_Activity_: Reproduce the records that follow exactly as they are written.

(Recorded data)
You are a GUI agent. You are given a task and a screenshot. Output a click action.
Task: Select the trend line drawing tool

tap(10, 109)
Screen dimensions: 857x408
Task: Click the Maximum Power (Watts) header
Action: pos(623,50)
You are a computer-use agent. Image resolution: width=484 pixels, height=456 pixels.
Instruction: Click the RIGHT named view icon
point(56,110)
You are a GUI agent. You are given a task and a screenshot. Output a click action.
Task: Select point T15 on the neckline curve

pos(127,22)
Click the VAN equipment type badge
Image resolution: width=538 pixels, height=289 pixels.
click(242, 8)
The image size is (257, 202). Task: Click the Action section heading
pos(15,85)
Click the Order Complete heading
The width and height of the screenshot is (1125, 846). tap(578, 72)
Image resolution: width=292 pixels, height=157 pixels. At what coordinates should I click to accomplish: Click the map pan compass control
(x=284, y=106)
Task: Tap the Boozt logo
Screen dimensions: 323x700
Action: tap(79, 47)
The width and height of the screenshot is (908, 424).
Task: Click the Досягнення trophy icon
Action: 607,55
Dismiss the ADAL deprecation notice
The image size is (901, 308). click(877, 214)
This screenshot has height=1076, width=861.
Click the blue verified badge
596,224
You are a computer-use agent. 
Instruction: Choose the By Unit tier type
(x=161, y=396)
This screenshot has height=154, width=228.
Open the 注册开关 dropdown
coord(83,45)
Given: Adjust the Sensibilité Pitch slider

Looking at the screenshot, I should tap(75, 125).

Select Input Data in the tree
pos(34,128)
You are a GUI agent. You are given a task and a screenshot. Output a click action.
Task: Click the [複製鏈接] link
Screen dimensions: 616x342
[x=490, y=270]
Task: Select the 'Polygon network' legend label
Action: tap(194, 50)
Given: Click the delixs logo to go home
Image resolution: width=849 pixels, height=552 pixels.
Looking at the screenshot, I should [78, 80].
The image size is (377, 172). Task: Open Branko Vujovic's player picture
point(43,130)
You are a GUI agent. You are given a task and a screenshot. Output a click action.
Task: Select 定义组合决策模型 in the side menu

_Result below_:
You are a GUI agent. You are given a task and a screenshot. Output a click action.
Task: Select the trend line drawing tool

tap(10, 109)
Screen dimensions: 857x408
Task: Click the Maximum Power (Watts) header
Action: pos(623,50)
You are a computer-use agent. Image resolution: width=484 pixels, height=456 pixels.
Instruction: Click the RIGHT named view icon
point(56,110)
You are a GUI agent. You are given a task and a screenshot. Output a click action.
Task: Select point T15 on the neckline curve

pos(127,22)
Click the VAN equipment type badge
Image resolution: width=538 pixels, height=289 pixels.
click(242, 8)
The image size is (257, 202). Task: Click the Action section heading
pos(15,85)
Click the Order Complete heading
The width and height of the screenshot is (1125, 846). tap(578, 72)
Image resolution: width=292 pixels, height=157 pixels. At what coordinates should I click to accomplish: Click the map pan compass control
(x=284, y=106)
Task: Tap the Boozt logo
Screen dimensions: 323x700
Action: tap(79, 47)
The width and height of the screenshot is (908, 424).
Task: Click the Досягнення trophy icon
Action: 607,55
Dismiss the ADAL deprecation notice
The image size is (901, 308). click(877, 214)
This screenshot has height=1076, width=861.
Click the blue verified badge
596,224
You are a computer-use agent. 
Instruction: Choose the By Unit tier type
(x=161, y=396)
This screenshot has height=154, width=228.
Open the 注册开关 dropdown
coord(83,45)
Given: Adjust the Sensibilité Pitch slider

Looking at the screenshot, I should tap(75, 125).

Select Input Data in the tree
pos(34,128)
You are a GUI agent. You are given a task and a screenshot. Output a click action.
Task: Click the [複製鏈接] link
Screen dimensions: 616x342
[x=490, y=270]
Task: Select the 'Polygon network' legend label
Action: tap(194, 50)
Given: Click the delixs logo to go home
Image resolution: width=849 pixels, height=552 pixels.
Looking at the screenshot, I should [78, 80].
The image size is (377, 172). Task: Open Branko Vujovic's player picture
point(43,130)
You are a GUI agent. You are given a task and a screenshot. Output a click action.
Task: Select 定义组合决策模型 in the side menu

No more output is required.